*Exercise*:
Would you transcribe each of the entries exactly, with nothing added or dropped?

*Data for review*:
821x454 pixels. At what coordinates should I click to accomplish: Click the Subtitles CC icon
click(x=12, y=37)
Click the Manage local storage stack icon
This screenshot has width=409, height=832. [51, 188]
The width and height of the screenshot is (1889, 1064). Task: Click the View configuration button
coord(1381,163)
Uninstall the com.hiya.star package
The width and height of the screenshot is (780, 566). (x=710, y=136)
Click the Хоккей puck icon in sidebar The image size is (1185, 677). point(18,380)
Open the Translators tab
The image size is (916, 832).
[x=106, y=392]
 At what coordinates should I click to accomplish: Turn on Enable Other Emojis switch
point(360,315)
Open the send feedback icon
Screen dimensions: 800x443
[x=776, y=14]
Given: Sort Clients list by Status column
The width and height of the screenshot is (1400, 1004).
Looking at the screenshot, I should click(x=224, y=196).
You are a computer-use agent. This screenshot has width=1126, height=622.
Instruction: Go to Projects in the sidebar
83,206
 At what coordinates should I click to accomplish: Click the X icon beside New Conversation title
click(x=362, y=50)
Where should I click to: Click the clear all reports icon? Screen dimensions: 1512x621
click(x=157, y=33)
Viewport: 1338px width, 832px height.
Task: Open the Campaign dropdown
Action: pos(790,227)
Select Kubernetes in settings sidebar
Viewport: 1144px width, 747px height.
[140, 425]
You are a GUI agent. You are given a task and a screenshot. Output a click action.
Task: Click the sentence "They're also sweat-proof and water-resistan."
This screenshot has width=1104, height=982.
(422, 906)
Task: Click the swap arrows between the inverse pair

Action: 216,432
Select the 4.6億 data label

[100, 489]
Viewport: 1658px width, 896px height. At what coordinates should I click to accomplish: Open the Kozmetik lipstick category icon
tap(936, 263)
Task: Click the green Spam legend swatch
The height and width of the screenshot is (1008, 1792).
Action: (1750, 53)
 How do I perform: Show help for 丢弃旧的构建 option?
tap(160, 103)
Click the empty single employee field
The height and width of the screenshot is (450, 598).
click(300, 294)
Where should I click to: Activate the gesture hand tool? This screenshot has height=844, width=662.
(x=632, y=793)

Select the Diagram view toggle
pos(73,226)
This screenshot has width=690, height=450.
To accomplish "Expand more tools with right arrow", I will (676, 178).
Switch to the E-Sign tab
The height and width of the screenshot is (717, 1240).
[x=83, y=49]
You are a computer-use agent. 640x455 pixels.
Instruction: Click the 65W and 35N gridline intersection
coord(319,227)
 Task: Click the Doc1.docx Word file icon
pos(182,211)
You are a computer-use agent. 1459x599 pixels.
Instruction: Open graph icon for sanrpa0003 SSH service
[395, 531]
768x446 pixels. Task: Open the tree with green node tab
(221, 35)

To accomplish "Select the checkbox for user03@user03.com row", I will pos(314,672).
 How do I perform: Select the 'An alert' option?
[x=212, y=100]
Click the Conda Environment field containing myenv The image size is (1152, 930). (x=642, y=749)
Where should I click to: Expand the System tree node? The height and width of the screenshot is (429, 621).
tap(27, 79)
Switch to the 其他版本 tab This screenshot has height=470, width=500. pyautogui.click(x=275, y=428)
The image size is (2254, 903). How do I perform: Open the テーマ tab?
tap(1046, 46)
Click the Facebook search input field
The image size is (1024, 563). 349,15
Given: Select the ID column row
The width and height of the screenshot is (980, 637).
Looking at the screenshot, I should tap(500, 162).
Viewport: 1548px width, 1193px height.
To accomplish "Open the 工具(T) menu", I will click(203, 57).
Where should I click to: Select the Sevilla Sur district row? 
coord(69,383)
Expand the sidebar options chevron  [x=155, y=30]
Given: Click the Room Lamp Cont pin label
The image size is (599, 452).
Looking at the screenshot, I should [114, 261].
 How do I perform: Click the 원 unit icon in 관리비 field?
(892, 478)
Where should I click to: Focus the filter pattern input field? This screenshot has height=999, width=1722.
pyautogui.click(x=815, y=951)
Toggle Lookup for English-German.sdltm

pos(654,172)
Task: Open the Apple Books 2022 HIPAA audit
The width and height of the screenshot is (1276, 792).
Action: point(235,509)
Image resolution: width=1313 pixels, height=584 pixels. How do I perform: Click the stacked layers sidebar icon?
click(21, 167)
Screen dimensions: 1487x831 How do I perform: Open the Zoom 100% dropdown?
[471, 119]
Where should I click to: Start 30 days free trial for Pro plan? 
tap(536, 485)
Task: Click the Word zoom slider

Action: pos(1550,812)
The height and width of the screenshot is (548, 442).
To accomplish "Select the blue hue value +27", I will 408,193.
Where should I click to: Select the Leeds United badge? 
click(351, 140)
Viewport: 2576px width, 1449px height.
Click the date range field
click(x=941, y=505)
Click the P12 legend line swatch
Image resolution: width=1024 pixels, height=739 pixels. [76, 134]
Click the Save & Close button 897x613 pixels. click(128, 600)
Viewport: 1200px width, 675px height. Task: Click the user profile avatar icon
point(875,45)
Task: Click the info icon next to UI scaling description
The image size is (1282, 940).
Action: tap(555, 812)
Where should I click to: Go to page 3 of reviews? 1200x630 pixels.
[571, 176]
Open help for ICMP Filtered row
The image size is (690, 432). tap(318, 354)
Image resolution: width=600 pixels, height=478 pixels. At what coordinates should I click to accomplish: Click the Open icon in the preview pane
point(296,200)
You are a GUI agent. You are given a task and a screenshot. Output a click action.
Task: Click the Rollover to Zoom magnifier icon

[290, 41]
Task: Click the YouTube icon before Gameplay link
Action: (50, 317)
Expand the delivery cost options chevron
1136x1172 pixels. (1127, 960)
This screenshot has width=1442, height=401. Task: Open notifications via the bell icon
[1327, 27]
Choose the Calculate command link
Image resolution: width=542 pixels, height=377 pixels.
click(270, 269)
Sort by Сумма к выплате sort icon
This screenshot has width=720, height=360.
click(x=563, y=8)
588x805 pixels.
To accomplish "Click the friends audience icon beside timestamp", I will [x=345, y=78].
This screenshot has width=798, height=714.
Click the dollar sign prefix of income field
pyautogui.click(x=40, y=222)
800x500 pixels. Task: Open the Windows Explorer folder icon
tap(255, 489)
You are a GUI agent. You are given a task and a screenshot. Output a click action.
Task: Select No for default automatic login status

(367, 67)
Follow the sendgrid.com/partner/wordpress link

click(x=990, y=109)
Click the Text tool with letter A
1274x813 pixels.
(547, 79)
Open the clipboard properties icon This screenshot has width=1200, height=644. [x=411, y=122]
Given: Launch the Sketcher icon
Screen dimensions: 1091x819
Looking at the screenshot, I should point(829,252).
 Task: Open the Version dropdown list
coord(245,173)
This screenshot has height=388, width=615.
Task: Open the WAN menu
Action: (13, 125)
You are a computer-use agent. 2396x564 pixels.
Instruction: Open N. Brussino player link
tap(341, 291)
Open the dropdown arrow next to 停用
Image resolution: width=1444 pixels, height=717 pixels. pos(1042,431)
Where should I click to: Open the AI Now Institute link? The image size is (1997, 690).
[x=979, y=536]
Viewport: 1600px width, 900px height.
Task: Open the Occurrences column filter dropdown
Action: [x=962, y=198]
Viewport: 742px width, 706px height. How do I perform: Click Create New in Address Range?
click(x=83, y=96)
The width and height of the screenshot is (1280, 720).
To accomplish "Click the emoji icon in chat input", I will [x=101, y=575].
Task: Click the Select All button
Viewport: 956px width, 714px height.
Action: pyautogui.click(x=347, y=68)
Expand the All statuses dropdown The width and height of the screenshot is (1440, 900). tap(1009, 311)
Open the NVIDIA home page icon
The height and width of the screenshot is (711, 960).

*Result of this exercise*:
821x454 pixels. At what coordinates should I click to accomplish: Click the Subtitles CC icon
click(x=12, y=37)
Click the Manage local storage stack icon
This screenshot has width=409, height=832. [51, 188]
The width and height of the screenshot is (1889, 1064). Task: Click the View configuration button
coord(1381,163)
Uninstall the com.hiya.star package
The width and height of the screenshot is (780, 566). (x=710, y=136)
Click the Хоккей puck icon in sidebar The image size is (1185, 677). point(18,380)
Open the Translators tab
The image size is (916, 832).
[x=106, y=392]
 At what coordinates should I click to accomplish: Turn on Enable Other Emojis switch
point(360,315)
Open the send feedback icon
Screen dimensions: 800x443
[x=776, y=14]
Given: Sort Clients list by Status column
The width and height of the screenshot is (1400, 1004).
Looking at the screenshot, I should click(x=224, y=196).
You are a computer-use agent. This screenshot has width=1126, height=622.
Instruction: Go to Projects in the sidebar
83,206
 At what coordinates should I click to accomplish: Click the X icon beside New Conversation title
click(x=362, y=50)
Where should I click to: Click the clear all reports icon? Screen dimensions: 1512x621
click(x=157, y=33)
Viewport: 1338px width, 832px height.
Task: Open the Campaign dropdown
Action: pos(790,227)
Select Kubernetes in settings sidebar
Viewport: 1144px width, 747px height.
[140, 425]
You are a GUI agent. You are given a task and a screenshot. Output a click action.
Task: Click the sentence "They're also sweat-proof and water-resistan."
This screenshot has width=1104, height=982.
(422, 906)
Task: Click the swap arrows between the inverse pair

Action: 216,432
Select the 4.6億 data label

[100, 489]
Viewport: 1658px width, 896px height. At what coordinates should I click to accomplish: Open the Kozmetik lipstick category icon
tap(936, 263)
Task: Click the green Spam legend swatch
The height and width of the screenshot is (1008, 1792).
Action: (1750, 53)
 How do I perform: Show help for 丢弃旧的构建 option?
tap(160, 103)
Click the empty single employee field
The height and width of the screenshot is (450, 598).
click(300, 294)
Where should I click to: Activate the gesture hand tool? This screenshot has height=844, width=662.
(x=632, y=793)

Select the Diagram view toggle
pos(73,226)
This screenshot has width=690, height=450.
To accomplish "Expand more tools with right arrow", I will (676, 178).
Switch to the E-Sign tab
The height and width of the screenshot is (717, 1240).
[x=83, y=49]
You are a computer-use agent. 640x455 pixels.
Instruction: Click the 65W and 35N gridline intersection
coord(319,227)
 Task: Click the Doc1.docx Word file icon
pos(182,211)
You are a computer-use agent. 1459x599 pixels.
Instruction: Open graph icon for sanrpa0003 SSH service
[395, 531]
768x446 pixels. Task: Open the tree with green node tab
(221, 35)

To accomplish "Select the checkbox for user03@user03.com row", I will pos(314,672).
 How do I perform: Select the 'An alert' option?
[x=212, y=100]
Click the Conda Environment field containing myenv The image size is (1152, 930). (x=642, y=749)
Where should I click to: Expand the System tree node? The height and width of the screenshot is (429, 621).
tap(27, 79)
Switch to the 其他版本 tab This screenshot has height=470, width=500. pyautogui.click(x=275, y=428)
The image size is (2254, 903). How do I perform: Open the テーマ tab?
tap(1046, 46)
Click the Facebook search input field
The image size is (1024, 563). 349,15
Given: Select the ID column row
The width and height of the screenshot is (980, 637).
Looking at the screenshot, I should tap(500, 162).
Viewport: 1548px width, 1193px height.
To accomplish "Open the 工具(T) menu", I will click(203, 57).
Where should I click to: Select the Sevilla Sur district row? 
coord(69,383)
Expand the sidebar options chevron  [x=155, y=30]
Given: Click the Room Lamp Cont pin label
The image size is (599, 452).
Looking at the screenshot, I should [114, 261].
 How do I perform: Click the 원 unit icon in 관리비 field?
(892, 478)
Where should I click to: Focus the filter pattern input field? This screenshot has height=999, width=1722.
pyautogui.click(x=815, y=951)
Toggle Lookup for English-German.sdltm

pos(654,172)
Task: Open the Apple Books 2022 HIPAA audit
The width and height of the screenshot is (1276, 792).
Action: point(235,509)
Image resolution: width=1313 pixels, height=584 pixels. How do I perform: Click the stacked layers sidebar icon?
click(21, 167)
Screen dimensions: 1487x831 How do I perform: Open the Zoom 100% dropdown?
[471, 119]
Where should I click to: Start 30 days free trial for Pro plan? 
tap(536, 485)
Task: Click the Word zoom slider

Action: pos(1550,812)
The height and width of the screenshot is (548, 442).
To accomplish "Select the blue hue value +27", I will 408,193.
Where should I click to: Select the Leeds United badge? 
click(351, 140)
Viewport: 2576px width, 1449px height.
Click the date range field
click(x=941, y=505)
Click the P12 legend line swatch
Image resolution: width=1024 pixels, height=739 pixels. [76, 134]
Click the Save & Close button 897x613 pixels. click(128, 600)
Viewport: 1200px width, 675px height. Task: Click the user profile avatar icon
point(875,45)
Task: Click the info icon next to UI scaling description
The image size is (1282, 940).
Action: tap(555, 812)
Where should I click to: Go to page 3 of reviews? 1200x630 pixels.
[571, 176]
Open help for ICMP Filtered row
The image size is (690, 432). tap(318, 354)
Image resolution: width=600 pixels, height=478 pixels. At what coordinates should I click to accomplish: Click the Open icon in the preview pane
point(296,200)
You are a GUI agent. You are given a task and a screenshot. Output a click action.
Task: Click the Rollover to Zoom magnifier icon

[290, 41]
Task: Click the YouTube icon before Gameplay link
Action: (50, 317)
Expand the delivery cost options chevron
1136x1172 pixels. (1127, 960)
This screenshot has width=1442, height=401. Task: Open notifications via the bell icon
[1327, 27]
Choose the Calculate command link
Image resolution: width=542 pixels, height=377 pixels.
click(270, 269)
Sort by Сумма к выплате sort icon
This screenshot has width=720, height=360.
click(x=563, y=8)
588x805 pixels.
To accomplish "Click the friends audience icon beside timestamp", I will [x=345, y=78].
This screenshot has width=798, height=714.
Click the dollar sign prefix of income field
pyautogui.click(x=40, y=222)
800x500 pixels. Task: Open the Windows Explorer folder icon
tap(255, 489)
You are a GUI agent. You are given a task and a screenshot. Output a click action.
Task: Select No for default automatic login status

(367, 67)
Follow the sendgrid.com/partner/wordpress link

click(x=990, y=109)
Click the Text tool with letter A
1274x813 pixels.
(547, 79)
Open the clipboard properties icon This screenshot has width=1200, height=644. [x=411, y=122]
Given: Launch the Sketcher icon
Screen dimensions: 1091x819
Looking at the screenshot, I should point(829,252).
 Task: Open the Version dropdown list
coord(245,173)
This screenshot has height=388, width=615.
Task: Open the WAN menu
Action: (13, 125)
You are a computer-use agent. 2396x564 pixels.
Instruction: Open N. Brussino player link
tap(341, 291)
Open the dropdown arrow next to 停用
Image resolution: width=1444 pixels, height=717 pixels. pos(1042,431)
Where should I click to: Open the AI Now Institute link? The image size is (1997, 690).
[x=979, y=536]
Viewport: 1600px width, 900px height.
Task: Open the Occurrences column filter dropdown
Action: [x=962, y=198]
Viewport: 742px width, 706px height. How do I perform: Click Create New in Address Range?
click(x=83, y=96)
The width and height of the screenshot is (1280, 720).
To accomplish "Click the emoji icon in chat input", I will [x=101, y=575].
Task: Click the Select All button
Viewport: 956px width, 714px height.
Action: pyautogui.click(x=347, y=68)
Expand the All statuses dropdown The width and height of the screenshot is (1440, 900). tap(1009, 311)
Open the NVIDIA home page icon
The height and width of the screenshot is (711, 960).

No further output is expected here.